In any case, at these points I want to feed my story to a fire. I want to dance around the bonfire while making war cries and watch the smoke rise in the black night and carry my story far far away.
But sometimes that's not enough. Especially a couple weeks ago when I felt like I'd read and reread and rewritten my first chapter so much that I could feel my mind going numb every time I tried to fix it.
I put my story away for a week. I wasn't allowed to read it, look at it, and I stopped if I caught myself thinking about how to restructure a certain chapter or "oh hey, is that line of dialogue really necessary or is it just something that I think shows characterization??"
I went walking, went to a park, bought a cupcake. Then I baked my own cupcakes and gave them away. I beatboxed on flute. I did some business taxes (because yes, I do have a job). I went out to a dinner with a friend at a place far too popular with the birthday crowd (small restaurant cafe, seven birthday people in one night...what are the odds?)...and didn't talk about writing with her. I hashed out frustrations with some other friends and did talk about writing with them.

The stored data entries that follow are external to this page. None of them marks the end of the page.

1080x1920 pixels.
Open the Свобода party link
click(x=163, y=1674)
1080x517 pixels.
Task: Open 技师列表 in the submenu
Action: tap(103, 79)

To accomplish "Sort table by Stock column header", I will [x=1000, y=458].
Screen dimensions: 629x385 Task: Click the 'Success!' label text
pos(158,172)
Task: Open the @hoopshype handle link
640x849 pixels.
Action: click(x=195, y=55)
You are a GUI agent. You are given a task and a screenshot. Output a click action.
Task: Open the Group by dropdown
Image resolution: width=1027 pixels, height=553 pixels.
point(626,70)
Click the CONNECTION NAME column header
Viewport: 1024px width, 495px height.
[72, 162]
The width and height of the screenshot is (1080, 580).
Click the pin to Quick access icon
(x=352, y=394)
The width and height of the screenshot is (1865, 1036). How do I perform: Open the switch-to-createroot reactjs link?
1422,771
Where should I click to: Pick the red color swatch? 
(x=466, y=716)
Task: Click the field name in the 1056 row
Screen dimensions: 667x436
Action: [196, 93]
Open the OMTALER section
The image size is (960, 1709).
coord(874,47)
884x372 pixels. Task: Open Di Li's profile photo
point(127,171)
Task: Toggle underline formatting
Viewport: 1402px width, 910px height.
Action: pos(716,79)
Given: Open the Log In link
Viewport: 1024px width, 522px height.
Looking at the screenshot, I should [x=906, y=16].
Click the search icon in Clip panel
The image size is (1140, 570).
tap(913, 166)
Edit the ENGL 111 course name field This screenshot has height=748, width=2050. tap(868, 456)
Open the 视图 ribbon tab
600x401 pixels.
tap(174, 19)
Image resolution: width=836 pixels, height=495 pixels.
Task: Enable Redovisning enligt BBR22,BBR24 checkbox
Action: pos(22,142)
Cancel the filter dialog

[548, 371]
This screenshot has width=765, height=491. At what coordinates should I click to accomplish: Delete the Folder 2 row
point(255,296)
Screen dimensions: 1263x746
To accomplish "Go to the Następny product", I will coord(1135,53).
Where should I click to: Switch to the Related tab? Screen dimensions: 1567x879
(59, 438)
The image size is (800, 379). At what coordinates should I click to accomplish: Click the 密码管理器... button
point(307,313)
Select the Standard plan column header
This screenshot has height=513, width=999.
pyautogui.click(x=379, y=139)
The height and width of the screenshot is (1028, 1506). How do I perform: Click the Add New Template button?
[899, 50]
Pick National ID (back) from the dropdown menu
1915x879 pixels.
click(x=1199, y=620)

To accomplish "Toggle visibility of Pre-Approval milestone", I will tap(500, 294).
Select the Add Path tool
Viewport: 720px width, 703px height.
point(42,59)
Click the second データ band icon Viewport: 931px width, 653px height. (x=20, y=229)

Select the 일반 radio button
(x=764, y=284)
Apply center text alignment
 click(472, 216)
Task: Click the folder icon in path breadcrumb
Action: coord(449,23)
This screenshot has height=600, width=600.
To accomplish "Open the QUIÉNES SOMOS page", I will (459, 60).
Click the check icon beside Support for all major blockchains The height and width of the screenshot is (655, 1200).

During these times, sometimes I have the urge to stay away from books. I fear I'll be either too cynical about them or that I'll start overanalyzing the minute details of the editing...Kind of how you sometimes delve into the land of chord progressions while listening to the radio after going to a music theory class.
But a good book can also remind you why you do what you do. And sometimes we need to take a breather from what we're doing and do exactly that...remind ourselves why we do what we do. When I read something good, I want to write. When I read something bad, that motivates me to write as well. When I hear, think, see, feel something beautiful or disastrous, I want to write about it.
Anyway, I've since come back to finish editing my book, write/edit a first chapter I like, and I started the querying process yesterday (eep!). We shall see how it goes.
Speaking of beautiful though, I went to see the Emerson Quartet yesterday and they were divine. They make it look like butter...almost so easy that it looks dubbed. I was fortunate enough to get a seat in the front row, so I got an amazing view of it all...except that the cellist was blocked by the viola player for most of the time. The girl next to me asked me at intermission if I was a cello player. I think it was because I would lean over her way whenever David Finckel played so I could get a better look at him. He's wonderful. I'm not a cello player, but oftentimes I wish I was. The flute is great because it's so travel-size convenient...but you can't eat while you play the flute. Of course, that's not the sole reason why I prefer cello to flute, but it is something to consider...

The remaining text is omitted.